Confuse it? How? (Score:5, Insightful)
You shouldn't be trying to "confuse it", you should be making sure that the traffic patterns aren't unique and discernable. In other words, using steganography. All this "confusion" stuff I read in the article gives the user a distinct pattern of behavior that can identify the user as actively using said software. If you're trying to get under the radar of the government, don't start by sending up a big digital flare that says "Hey! I'm trying to bypass your crap." It usually ends badly for the would-be revolutionary, who's first job (I might add) is to survive.
Even in so-called "free" countries like the US, the government can imprison people indefinately on the off chance that the encrypted data may be subversive. How do you suppose China would handle it? Encryption doesn't enable free speech -- a gun to the head is a pretty effective way of recovering the key.
Save lives: Use stenography.
Re:Confuse it? How? (Score:4, Funny)
Save lives: Use stenography.
abv cmt shd b fxd
Re: (Score:1, Offtopic)
abv cmt shd b fxd
ebg13 be fvzvyne vf abg fgrabtencul.

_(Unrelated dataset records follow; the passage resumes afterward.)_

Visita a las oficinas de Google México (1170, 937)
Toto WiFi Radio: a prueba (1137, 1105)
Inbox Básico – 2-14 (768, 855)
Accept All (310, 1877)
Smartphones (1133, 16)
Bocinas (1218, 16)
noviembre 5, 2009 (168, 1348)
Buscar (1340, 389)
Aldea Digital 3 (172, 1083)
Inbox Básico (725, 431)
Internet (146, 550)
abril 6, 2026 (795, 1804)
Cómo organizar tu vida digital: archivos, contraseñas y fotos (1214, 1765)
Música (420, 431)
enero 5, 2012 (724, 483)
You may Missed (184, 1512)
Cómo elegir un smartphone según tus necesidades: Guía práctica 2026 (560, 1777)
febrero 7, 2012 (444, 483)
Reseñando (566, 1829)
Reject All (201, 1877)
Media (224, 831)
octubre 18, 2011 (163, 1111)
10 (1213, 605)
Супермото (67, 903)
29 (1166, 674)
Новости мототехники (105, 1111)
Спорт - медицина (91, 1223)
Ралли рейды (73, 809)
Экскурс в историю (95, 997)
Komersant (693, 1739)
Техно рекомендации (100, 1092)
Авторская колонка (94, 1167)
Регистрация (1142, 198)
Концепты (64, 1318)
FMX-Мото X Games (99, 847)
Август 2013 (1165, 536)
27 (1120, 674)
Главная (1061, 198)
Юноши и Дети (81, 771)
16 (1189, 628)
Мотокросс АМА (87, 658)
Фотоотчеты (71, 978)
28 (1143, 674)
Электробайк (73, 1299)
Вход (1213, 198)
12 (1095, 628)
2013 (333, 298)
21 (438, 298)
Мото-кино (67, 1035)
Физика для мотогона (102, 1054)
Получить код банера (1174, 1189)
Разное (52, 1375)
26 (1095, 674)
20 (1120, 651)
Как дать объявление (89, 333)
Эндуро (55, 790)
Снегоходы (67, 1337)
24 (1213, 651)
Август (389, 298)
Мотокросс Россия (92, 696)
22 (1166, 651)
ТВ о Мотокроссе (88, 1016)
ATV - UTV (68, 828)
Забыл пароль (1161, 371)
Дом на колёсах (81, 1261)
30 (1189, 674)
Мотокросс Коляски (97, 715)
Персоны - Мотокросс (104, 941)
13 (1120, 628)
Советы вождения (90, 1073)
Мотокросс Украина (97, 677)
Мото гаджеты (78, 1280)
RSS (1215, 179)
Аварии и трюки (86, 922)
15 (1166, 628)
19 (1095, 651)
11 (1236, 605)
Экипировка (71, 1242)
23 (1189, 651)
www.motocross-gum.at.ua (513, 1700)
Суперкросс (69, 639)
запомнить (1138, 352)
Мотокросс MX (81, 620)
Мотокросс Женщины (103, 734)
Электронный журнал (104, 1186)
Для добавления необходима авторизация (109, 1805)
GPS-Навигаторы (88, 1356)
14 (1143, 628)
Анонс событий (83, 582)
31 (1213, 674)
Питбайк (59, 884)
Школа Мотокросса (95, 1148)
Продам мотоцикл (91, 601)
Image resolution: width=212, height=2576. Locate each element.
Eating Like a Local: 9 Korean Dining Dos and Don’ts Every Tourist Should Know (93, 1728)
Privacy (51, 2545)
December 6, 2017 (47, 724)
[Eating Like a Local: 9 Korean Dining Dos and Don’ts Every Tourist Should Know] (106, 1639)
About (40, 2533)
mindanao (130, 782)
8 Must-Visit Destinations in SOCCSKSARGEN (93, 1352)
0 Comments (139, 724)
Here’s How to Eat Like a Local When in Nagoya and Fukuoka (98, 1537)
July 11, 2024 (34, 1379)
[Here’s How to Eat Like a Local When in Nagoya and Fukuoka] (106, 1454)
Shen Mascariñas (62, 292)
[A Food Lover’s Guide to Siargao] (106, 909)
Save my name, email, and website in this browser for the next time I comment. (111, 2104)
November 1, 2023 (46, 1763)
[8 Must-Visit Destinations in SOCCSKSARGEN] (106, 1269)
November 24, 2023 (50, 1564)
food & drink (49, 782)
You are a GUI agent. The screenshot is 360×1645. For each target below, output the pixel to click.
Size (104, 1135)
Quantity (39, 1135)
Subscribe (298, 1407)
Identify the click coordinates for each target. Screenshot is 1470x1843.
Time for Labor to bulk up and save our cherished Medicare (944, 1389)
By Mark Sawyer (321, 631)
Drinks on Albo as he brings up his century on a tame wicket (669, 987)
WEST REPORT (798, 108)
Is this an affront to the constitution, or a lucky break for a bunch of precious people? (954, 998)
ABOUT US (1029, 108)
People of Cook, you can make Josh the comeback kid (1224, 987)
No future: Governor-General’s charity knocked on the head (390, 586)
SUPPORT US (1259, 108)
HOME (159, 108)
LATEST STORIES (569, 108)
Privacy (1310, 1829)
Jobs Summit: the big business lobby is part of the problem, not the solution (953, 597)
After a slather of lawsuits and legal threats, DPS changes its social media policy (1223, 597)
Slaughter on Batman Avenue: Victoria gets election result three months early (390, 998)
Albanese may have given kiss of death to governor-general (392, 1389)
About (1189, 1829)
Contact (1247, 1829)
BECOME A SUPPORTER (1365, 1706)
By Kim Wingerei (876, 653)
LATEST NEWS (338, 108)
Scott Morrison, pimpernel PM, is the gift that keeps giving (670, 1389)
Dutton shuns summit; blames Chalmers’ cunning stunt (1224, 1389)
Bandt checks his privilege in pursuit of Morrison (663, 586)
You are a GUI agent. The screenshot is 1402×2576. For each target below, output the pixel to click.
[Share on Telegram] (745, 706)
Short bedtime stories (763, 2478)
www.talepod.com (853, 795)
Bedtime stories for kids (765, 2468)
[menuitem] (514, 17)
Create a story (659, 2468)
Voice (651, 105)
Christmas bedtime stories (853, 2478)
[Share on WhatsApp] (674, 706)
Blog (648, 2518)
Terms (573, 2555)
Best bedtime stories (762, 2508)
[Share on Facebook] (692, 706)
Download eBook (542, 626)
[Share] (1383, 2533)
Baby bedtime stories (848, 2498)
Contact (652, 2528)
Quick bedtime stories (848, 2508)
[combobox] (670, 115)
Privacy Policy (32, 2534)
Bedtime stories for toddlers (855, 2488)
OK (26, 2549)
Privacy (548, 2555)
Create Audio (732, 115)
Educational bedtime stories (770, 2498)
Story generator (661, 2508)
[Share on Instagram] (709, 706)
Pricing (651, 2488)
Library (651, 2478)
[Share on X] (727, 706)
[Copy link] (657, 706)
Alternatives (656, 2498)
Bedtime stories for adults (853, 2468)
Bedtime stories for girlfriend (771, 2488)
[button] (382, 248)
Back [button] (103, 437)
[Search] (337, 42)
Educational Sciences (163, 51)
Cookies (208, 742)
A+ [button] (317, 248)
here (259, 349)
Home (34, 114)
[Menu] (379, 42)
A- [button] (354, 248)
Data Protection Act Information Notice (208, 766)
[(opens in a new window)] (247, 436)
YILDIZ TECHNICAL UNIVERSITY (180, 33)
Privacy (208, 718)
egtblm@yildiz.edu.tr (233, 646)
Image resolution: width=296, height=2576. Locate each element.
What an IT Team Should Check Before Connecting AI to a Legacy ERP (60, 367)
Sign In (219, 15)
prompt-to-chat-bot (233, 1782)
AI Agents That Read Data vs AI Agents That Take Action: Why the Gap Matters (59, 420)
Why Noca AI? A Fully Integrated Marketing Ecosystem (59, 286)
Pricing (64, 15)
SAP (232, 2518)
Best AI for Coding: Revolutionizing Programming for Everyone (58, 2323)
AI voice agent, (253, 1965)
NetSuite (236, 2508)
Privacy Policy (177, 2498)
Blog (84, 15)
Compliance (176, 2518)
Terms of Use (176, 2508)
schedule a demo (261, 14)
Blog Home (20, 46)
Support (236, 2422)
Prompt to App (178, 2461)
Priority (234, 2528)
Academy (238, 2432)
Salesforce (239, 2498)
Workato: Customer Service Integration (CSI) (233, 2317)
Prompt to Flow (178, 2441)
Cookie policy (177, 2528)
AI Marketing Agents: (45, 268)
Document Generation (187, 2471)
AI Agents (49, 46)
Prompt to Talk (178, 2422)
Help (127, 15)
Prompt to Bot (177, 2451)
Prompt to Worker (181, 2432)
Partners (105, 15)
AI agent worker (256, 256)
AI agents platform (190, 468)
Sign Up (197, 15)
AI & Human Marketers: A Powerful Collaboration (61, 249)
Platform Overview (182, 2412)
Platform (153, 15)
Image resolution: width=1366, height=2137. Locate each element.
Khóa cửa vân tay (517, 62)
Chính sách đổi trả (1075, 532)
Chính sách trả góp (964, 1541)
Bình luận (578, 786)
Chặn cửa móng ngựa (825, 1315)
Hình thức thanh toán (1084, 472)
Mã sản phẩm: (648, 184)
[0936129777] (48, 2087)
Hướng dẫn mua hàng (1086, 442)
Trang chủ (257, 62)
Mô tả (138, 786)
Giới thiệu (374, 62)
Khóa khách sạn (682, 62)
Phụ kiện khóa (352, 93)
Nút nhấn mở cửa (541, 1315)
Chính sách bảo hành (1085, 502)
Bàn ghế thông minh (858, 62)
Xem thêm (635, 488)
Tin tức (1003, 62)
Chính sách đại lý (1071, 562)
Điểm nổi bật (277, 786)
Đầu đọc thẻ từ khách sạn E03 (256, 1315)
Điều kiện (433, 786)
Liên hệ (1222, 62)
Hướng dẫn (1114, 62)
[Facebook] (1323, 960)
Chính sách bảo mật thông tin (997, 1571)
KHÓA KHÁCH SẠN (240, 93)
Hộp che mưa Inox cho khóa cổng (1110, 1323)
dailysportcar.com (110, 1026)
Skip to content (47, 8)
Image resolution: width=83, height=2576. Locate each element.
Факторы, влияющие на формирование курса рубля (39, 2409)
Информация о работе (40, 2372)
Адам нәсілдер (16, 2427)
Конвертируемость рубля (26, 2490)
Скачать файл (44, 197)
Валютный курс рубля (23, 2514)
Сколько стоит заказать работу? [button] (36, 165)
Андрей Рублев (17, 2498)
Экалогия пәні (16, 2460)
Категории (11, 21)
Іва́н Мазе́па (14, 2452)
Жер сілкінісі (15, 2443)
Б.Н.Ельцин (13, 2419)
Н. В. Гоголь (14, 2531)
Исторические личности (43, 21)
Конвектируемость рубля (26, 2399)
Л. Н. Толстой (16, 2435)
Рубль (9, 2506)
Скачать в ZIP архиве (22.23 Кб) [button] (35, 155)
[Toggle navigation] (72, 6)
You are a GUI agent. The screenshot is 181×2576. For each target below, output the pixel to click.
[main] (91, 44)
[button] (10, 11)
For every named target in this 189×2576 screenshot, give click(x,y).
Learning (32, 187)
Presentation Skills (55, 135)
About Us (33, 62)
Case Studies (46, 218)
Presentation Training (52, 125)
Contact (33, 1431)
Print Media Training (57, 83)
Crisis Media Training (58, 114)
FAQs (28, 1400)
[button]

Nyfb, gb jungrire zbqrengbe qrpbqrf guvf: Zbq rirelbar jub cbfgf gur bevtvany -1, sbe orvat gbb ynml gb tbbtyr sbe ebg13.
Re: (Score:1)
It says Above comment should be fixed. stpd cnt bth
trl w/sml pns.
Re: (Score:2)
http://mrl.nyu.edu/~dhowe/TrackMeNot/
It sends out search based noise and obfuscation by making randomized search-queries to popular search engines, e.g., AOL, Yahoo!, Google, and MSN..
Re:Confuse it? How? (Score:5, Interesting)
It sends out search based noise and obfuscation by making randomized search-queries to popular search engines, e.g., AOL, Yahoo!, Google, and MSN..
*face palm* Googling "how do I blow up government buildings" is going to attract the attention of shub internet no matter how many bogus queries you put before or after it. Most filtering schemes are based on content -- they don't care to do statistical analysis. You're just not that important. All they need to hang you is proof you visited a certain website or looked for certain terms. For example, if I typ[$)%(T^NO CARRIER
Re: (Score:2)
Like the NSA, China would pick up on some terms mostly to do with tanks and people in the late 1980-90's ect.
Been stuck on some ip with junk packets moving around after day might trip something to..
Re: (Score:3, Funny)
Googling "how do I blow up government buildings" is going to attract the attention of shub internet no matter how many bogus queries you put before or after it.
If anyone is wondering the answer to that question but doesn't want to attract the attention of the "shub" internet, I've got the answer right here. There is usually somewhere on the building a small thermal exhaust port approximately 2 meters wide. A direct hit with a proton torpedo should cause a chain reaction that will destroy it. I should caution you that ONLY a direct hit will cause a chain reaction.
Re: (Score:2)
Breaks my heart to see everyone here talking about Google, but maybe that's because I'm on UK's Virgin (likely to be Phorm infested at any time makes you paranoid).
Re: (Score:2)
You need to camouflage the message so that it becomes entirely innocent:
How do I blow up a thousand party balloons for a party being held in a couple of Government buildings?
Re: (Score:3, Informative)
The point of bogus queries is to avoid tracking based on behavior, which is of course a matter of concern in this context. It is assumed that your ip address is already hidden.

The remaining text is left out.